I’m not saying we should not assess education, just that these types of summative, quantitative tests and results don’t tell us much. The Program for International Student Assessment, or PISA, for example, which every participating nation takes as the end-all scoring and comparative ranking of its entire education system, is really nothing more than an occasional test of 15-year-olds. Interesting, maybe. Informative, not as much.

Moreover, if we shape what we really think is a high-performing school system to include for students their well-being, rich experiences, breadth of education, and skill building, many nations on the PISA scale would be well down the league tables. Even if they measure well-being, which some of the tests propose to do now, it’s still just a snapshot assessment that will be absent any context or longitudinal insight.

But the best reason to ignore national (or international) measurements of education attainment—the ubiquitous scorecards—is that education does not happen in a day, let alone on test day. Education, true learning, takes years, decades, a full lifetime to assess.

Honestly, and I cannot underscore this enough, we cannot possibly know whether the education we provided in 5th grade was “good” until those 5th graders are 20 or even 30 years old. What careers do they have? Are they happy? Are they good citizens and conscientious neighbours?

If we really want to measure educational success, decide what kind of adults we want. Then, measure that. However, this takes time and patience—two things parents and politicians seldom indulge. Parents and politicians alike want fast fixes for obvious reasons, impulses that are only exacerbated by random scorecards of progress.

My advice from my work in England, a smidge outside the daily pressures of the American education system, is to do more of what places like Finland and Singapore do. Both countries do tend to fare well on the various scores and report cards, including PISA. But they do so because they focus on trusting teachers. They invest in teachers’ skills and listen to their advice. They allow teachers to look inward and follow their own course. In fact, if we really want a report card on how a school is doing, ask teachers for one. Giving report cards is literally their job.

But unfortunately, and to the detriment of every education system that does it, we test. And then we usually and inexplicably use the test results as a proxy to measure the students, teachers, and schools. After which, an army of pundits, politicians, and other noneducators rush in to tell teachers how to teach. It’s chaotic and unhelpful.

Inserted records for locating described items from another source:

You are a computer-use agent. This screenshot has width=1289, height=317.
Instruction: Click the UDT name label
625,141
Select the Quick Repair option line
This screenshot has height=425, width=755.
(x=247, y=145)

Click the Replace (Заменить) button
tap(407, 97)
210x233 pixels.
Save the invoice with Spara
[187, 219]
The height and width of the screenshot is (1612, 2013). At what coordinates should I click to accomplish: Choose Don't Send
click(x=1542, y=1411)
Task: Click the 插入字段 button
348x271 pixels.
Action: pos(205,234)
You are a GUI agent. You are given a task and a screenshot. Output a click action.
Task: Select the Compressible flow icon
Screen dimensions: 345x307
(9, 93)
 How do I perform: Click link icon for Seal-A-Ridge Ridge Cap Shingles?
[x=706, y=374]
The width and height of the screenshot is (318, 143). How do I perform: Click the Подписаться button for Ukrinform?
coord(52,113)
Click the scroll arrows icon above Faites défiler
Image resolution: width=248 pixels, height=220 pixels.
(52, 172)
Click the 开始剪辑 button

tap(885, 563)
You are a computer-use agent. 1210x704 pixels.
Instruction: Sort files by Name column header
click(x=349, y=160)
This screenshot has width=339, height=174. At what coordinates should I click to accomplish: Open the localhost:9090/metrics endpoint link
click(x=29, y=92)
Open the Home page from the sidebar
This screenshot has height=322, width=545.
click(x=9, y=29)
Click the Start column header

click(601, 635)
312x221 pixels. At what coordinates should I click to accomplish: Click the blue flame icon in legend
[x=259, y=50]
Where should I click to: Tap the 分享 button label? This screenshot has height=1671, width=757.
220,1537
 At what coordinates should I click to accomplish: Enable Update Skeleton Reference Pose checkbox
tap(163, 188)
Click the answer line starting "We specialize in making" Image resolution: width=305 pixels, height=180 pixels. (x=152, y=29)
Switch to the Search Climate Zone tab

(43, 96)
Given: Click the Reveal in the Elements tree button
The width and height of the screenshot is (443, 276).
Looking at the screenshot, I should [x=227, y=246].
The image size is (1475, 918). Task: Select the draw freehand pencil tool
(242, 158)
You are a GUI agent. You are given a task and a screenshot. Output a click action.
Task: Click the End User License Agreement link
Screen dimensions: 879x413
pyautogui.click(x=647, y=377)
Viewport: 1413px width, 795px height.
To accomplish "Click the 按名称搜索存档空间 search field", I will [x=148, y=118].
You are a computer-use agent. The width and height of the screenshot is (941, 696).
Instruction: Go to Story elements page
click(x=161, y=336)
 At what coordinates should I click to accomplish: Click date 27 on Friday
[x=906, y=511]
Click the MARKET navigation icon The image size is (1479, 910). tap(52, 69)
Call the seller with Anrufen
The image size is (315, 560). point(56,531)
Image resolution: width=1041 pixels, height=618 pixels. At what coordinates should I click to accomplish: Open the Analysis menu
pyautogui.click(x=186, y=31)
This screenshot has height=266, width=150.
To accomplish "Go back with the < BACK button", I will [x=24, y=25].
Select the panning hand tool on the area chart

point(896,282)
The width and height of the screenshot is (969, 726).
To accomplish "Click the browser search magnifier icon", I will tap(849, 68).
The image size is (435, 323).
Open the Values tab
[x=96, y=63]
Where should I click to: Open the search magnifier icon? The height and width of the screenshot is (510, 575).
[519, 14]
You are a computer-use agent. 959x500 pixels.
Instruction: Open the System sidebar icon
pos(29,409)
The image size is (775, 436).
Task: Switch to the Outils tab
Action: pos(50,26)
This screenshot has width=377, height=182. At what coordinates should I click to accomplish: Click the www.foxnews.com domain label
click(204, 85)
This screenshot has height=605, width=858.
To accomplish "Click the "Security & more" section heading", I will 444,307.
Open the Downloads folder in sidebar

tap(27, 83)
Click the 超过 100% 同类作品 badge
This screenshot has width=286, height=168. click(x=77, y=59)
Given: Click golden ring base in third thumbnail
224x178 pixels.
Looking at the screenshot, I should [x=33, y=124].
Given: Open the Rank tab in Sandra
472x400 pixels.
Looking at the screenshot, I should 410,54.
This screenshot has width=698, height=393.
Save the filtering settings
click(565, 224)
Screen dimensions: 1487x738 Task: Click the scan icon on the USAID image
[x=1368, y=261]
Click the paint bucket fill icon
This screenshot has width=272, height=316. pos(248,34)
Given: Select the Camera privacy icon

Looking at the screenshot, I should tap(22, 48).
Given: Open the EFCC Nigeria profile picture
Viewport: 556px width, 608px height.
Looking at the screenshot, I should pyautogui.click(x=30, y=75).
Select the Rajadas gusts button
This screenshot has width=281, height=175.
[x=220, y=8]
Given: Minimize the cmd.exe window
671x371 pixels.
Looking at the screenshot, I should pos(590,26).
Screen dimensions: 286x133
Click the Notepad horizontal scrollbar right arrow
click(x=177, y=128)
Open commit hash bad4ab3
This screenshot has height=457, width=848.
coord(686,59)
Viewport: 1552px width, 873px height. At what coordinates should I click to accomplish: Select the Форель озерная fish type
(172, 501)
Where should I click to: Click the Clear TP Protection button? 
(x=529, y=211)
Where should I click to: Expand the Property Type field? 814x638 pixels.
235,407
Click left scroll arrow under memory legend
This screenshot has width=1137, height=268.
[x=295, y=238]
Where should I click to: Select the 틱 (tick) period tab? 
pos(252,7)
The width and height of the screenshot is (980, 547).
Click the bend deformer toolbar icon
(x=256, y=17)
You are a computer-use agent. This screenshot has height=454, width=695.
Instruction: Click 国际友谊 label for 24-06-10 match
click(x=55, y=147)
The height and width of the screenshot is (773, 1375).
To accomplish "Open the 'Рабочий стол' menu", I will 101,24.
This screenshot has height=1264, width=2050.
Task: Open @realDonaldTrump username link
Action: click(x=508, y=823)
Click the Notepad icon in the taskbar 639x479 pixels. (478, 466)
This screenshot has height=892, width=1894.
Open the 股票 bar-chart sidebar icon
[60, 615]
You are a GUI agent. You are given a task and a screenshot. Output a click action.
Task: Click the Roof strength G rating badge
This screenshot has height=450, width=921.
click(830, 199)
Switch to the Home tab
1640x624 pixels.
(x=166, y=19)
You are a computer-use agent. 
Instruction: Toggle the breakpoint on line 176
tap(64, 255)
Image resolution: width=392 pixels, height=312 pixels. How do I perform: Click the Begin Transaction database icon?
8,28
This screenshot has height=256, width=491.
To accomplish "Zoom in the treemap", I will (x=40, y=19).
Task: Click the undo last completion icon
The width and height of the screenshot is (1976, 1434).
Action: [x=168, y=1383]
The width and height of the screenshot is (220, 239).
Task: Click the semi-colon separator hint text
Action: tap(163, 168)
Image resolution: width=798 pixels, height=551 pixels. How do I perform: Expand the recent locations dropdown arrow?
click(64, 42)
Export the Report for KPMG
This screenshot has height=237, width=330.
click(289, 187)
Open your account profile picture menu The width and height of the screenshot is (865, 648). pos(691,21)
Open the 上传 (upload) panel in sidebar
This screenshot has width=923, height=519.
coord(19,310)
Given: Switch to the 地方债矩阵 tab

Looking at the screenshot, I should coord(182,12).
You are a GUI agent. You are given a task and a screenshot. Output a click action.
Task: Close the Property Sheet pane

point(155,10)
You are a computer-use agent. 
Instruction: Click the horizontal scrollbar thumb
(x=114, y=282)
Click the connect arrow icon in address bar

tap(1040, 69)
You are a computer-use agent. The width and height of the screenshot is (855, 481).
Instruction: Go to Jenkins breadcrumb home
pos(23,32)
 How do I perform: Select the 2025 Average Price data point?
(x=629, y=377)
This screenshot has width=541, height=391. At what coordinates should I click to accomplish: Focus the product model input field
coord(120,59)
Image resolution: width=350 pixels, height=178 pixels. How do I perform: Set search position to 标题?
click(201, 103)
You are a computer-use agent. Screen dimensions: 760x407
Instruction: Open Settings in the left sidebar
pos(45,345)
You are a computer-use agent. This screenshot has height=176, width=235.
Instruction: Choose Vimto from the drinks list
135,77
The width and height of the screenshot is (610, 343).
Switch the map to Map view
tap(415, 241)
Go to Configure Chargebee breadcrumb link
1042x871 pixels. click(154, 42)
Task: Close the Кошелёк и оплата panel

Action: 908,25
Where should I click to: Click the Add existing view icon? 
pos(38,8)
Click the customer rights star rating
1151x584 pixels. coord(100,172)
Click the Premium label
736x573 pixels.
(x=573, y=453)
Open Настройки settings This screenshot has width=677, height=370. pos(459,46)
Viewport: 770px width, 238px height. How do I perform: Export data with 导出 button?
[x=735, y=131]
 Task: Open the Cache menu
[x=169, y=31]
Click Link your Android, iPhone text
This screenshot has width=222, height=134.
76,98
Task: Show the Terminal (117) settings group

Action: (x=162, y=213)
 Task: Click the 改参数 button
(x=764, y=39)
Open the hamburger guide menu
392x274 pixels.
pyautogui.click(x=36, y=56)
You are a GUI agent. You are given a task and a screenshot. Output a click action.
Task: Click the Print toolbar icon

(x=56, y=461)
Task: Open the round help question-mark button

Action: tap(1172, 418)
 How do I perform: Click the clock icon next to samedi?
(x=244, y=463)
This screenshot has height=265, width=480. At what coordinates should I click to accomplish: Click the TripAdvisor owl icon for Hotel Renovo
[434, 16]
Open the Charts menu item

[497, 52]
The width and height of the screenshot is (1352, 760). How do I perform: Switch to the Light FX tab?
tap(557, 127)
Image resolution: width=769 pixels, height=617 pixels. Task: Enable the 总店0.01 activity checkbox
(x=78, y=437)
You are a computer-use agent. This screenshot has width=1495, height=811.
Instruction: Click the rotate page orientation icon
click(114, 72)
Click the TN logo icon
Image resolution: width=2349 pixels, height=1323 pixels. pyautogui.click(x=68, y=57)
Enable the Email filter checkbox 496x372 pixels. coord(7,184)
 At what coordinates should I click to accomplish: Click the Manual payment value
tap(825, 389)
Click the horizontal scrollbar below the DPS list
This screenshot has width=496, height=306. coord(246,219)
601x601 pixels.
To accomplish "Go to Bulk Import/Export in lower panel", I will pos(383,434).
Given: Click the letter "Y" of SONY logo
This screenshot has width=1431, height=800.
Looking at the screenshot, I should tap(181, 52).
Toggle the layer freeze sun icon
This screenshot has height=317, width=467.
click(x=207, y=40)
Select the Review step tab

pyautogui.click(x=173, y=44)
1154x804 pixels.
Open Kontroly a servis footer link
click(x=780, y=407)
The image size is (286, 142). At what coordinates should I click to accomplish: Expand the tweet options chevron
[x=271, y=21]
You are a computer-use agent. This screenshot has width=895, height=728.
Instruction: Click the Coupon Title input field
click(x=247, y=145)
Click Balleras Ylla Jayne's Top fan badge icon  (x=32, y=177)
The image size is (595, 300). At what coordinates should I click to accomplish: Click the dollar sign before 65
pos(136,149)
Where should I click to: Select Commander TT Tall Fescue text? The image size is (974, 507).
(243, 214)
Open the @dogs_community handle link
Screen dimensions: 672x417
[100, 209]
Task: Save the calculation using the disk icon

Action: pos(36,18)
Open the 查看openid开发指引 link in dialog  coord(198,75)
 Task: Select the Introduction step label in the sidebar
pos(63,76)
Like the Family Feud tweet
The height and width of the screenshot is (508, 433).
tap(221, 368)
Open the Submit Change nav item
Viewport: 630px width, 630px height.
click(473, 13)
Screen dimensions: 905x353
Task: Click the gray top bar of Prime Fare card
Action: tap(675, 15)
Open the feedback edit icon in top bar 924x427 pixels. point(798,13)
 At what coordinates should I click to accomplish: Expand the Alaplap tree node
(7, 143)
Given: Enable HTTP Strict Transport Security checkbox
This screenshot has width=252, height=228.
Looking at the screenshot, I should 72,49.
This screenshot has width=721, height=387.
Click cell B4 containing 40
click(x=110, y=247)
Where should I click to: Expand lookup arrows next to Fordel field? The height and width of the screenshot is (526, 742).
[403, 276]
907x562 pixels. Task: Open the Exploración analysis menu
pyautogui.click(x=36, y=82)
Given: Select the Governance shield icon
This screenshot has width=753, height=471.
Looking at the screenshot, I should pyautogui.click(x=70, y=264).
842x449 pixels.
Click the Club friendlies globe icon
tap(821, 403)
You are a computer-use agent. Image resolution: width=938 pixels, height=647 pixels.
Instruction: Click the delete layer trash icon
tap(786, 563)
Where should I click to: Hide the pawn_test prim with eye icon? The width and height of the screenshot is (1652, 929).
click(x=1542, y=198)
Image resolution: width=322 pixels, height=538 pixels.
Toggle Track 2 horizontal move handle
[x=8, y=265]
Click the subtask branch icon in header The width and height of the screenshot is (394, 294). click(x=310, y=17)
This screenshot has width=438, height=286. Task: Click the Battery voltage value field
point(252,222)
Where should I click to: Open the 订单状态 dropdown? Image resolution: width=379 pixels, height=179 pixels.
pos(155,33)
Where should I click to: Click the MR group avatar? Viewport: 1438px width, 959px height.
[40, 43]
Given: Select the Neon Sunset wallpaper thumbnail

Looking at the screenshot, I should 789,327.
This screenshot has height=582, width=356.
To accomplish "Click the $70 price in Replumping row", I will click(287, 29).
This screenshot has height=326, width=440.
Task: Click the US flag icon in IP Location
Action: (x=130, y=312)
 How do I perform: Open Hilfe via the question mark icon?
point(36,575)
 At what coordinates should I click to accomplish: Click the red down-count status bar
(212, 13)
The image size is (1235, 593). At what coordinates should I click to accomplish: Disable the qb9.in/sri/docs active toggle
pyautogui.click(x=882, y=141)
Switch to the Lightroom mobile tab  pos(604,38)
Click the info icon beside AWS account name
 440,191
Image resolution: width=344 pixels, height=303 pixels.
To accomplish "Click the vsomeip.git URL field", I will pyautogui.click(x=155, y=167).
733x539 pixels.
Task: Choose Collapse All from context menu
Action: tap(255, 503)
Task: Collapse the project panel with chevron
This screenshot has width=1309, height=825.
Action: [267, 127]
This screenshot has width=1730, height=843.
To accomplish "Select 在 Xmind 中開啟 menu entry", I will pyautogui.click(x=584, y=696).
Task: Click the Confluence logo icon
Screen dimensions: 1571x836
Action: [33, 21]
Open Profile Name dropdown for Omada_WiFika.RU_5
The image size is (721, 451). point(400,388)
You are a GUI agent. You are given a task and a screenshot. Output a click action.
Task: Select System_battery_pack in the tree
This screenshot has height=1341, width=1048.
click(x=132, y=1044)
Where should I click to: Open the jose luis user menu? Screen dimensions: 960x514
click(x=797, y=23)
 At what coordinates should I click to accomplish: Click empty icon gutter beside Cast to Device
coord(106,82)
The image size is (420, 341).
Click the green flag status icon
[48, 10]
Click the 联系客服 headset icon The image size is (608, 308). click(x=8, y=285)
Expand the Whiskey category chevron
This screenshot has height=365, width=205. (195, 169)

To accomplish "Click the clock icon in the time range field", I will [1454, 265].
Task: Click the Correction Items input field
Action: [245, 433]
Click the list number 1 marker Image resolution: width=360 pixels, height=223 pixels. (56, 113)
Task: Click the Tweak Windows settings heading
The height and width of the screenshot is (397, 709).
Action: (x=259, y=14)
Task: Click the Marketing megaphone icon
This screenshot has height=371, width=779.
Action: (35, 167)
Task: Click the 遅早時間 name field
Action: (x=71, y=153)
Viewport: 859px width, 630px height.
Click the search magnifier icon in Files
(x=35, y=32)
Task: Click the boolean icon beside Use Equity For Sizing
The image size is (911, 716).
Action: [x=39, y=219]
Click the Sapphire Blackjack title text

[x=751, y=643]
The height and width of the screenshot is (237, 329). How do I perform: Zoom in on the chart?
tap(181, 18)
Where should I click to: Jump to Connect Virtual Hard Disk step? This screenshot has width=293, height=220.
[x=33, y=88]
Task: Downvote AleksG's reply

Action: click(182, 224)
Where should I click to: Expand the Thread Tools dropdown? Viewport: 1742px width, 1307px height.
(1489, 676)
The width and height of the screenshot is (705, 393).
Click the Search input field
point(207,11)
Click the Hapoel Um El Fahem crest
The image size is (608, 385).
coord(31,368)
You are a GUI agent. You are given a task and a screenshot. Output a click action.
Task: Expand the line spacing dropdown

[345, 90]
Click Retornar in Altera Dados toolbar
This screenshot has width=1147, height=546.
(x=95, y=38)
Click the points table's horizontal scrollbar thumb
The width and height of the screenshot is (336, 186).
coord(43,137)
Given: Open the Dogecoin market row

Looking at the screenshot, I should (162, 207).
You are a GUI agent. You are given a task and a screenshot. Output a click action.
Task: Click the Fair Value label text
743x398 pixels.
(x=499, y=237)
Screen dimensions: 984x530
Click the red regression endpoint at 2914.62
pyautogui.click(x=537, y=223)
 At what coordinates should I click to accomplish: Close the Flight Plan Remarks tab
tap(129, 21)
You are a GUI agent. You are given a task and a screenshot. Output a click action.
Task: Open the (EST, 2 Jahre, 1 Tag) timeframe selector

Seriously, when the latest NAEP results come out this fall, and everyone tries to tell us what it means and how we should next fix schools—ignore their advice and ignore them. Chances are that testing advocates, however well meaning, are looking at the wrong things in the wrong way and will inevitably offer solutions to the wrong problems. After my more than 30 years in education, I see this as a debilitating cycle that’s easy to spot. It starts every time a new national or international testing report rolls out.

The bottom line is that we can test schools to death, rushing the patient into surgery every time we get new information. And if it’s not possible to stop the testing, which it usually isn’t, we can at least take a breath and a step or two back. The NAEP results are coming. We’d all be much further ahead if we paid little or no attention to them whatsoever and simply let schools and teachers do what they do best: educate students.